The idea that you go through every row and then exclude them from the final tally also seems foreign to me. I’ve always used NOT EXISTS or the like to handle it in the initial query.
The application we are using is old-school and only supports the rule-based optimizer of Oracle. Because no one was aware of this until I arrived, SQL queries often table-scanned and were generally dog-slow, so the prevailing attitude here is that SQR is faster. I’ve begun teaching the optimizer hint to trigger the cost-based optimizer but the DBA doesn’t have any real statistics analysis routines set up so it is anyone’s guess how old the stats are. I’m trying to get him to at least update on a periodic basis.

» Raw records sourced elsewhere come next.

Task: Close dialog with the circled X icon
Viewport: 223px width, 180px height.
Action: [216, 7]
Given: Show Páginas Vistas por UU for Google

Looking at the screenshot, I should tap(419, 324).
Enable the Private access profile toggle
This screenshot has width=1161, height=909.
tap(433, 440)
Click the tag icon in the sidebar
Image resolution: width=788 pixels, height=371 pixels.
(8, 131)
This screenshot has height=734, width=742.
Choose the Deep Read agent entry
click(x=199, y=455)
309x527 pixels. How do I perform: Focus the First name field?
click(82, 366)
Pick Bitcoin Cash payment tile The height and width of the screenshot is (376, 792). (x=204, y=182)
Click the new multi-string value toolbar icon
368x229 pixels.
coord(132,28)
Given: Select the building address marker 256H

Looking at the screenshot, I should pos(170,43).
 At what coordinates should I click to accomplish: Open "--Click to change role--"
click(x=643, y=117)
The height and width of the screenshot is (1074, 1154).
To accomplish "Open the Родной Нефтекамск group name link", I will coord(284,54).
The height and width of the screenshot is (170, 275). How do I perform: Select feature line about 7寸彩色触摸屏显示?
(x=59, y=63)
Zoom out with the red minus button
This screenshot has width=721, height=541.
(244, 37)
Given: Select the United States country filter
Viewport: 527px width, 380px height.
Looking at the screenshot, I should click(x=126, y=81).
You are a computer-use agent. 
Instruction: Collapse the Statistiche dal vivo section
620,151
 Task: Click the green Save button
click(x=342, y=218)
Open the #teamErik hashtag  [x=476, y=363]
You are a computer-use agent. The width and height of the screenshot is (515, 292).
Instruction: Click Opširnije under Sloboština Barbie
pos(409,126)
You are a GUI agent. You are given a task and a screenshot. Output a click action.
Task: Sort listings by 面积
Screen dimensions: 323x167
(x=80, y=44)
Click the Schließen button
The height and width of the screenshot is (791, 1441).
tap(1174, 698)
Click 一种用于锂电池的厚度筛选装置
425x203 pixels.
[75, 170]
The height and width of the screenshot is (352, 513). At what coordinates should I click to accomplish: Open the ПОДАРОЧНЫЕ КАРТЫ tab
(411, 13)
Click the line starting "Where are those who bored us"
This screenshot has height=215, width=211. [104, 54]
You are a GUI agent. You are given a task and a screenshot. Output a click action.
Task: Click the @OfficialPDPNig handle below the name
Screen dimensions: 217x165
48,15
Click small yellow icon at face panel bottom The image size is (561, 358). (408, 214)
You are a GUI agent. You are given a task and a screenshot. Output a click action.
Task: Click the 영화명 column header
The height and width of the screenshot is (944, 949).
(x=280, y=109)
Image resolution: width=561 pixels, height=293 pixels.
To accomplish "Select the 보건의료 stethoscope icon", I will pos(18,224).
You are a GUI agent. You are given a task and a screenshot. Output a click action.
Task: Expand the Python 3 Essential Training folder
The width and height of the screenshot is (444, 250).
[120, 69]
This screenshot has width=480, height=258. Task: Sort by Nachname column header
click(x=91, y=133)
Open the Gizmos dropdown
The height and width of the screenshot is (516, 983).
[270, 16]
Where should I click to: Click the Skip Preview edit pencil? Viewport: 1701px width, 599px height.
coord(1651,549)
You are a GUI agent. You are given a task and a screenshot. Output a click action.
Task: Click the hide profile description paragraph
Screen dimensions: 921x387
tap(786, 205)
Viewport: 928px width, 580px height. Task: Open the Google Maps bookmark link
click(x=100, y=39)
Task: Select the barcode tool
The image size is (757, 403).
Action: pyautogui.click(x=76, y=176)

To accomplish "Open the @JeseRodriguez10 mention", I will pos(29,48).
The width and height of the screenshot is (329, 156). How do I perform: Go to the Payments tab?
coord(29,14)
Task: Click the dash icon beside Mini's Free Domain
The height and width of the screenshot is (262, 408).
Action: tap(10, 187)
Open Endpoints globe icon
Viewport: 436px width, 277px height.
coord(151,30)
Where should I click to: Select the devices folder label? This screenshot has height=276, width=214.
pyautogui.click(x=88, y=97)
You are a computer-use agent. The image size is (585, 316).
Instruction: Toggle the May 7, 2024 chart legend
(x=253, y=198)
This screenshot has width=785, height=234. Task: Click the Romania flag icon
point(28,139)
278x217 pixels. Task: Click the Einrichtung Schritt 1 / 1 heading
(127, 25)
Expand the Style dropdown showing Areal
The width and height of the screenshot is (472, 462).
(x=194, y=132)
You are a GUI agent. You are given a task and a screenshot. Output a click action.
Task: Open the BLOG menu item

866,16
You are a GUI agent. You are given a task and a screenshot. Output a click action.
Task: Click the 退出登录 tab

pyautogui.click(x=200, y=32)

I’ve done reporting in the past on MS SQL Server and we handled it quite differently. A request would arrive for a report, and if we didn’t have the report already written we’d write a stored procedure to fetch the data needed. Then the report writers would draft a Crystal report to handle the output. It seems a good mix of the two ideas above.
What I’d like to do is something like that. All the SQL would be in the DBMS, and then we’d use some sort of an application language to manipulate the results – right now if someone wants a report sorted by a different column we’d have to write a whole new report. If we could take an existing report and simply change the sort criteria (or if the application could sort on the client-end) that would be great. The long-term goal is to have reports on demand via a web interface, so maybe some .NET forms could accomplish this?
Any ideas? We do not have a large budget so purchasing a new platform that is relatively expensive is not an option. Maybe we could squeeze something small (< $10K) but I don’t know.